Tuesday, April 22, 2014

50 Years of Excellence: Advances in Marine Technology


Drew Michel, the President of the Marine Technology Society, sums up the state of marine technology today in the book, Advances in Marine Technology, and brings up an important point few people on the planet stop to ponder:

The ocean is 70% of our planet.

How are we exploring those vast waters?
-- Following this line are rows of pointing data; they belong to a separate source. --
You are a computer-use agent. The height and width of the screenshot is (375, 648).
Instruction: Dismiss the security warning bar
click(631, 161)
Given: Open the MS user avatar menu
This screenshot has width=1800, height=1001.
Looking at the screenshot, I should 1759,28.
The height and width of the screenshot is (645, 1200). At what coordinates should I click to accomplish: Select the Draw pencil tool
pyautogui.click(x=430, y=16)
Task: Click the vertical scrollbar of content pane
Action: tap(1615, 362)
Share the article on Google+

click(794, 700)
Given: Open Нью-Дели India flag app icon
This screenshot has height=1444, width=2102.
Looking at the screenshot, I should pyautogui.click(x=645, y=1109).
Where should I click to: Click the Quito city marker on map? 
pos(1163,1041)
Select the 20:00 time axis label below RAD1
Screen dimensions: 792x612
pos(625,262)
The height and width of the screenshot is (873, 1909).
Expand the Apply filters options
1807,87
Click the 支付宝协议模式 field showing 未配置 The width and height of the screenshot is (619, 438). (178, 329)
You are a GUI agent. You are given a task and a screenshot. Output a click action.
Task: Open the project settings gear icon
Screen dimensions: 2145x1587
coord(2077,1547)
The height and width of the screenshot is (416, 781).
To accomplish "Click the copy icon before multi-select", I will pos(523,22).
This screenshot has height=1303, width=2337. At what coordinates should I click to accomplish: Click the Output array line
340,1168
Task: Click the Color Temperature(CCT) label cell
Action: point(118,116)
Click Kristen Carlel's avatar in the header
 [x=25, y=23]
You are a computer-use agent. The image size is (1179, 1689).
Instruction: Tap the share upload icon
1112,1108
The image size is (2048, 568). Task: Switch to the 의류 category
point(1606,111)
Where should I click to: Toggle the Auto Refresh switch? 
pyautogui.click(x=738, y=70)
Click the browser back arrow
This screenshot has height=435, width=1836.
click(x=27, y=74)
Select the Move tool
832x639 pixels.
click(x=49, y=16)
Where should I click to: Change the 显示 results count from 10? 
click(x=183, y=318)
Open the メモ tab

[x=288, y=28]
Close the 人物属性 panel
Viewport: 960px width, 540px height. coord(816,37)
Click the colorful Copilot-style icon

Watch the footage of search mission for flight MH370 - a very large airplane - suddenly become as hard to find as a specific grain of sand on the beach, and it dawns on viewers how little we know about our ocean.

"When I entered this exciting arena in 1966 some commercial divers in the offshore oil fields of the Gulf of Mexico were still using "heavy gear" (brass helmets, canvas suits and lead boots) and the best form of ship-to-shore communications was single sideband radio, affected by everything from the weather to the time of day," points out Michel in the book.

Dive into the history of the extreme expeditions, such as James Cameron's multi-million dollar journey to the Mariana Trench, or learn about current programs that are bringing Remote Operated Vehicles (ROV) that cost only hundreds of dollars into the hands of school kids.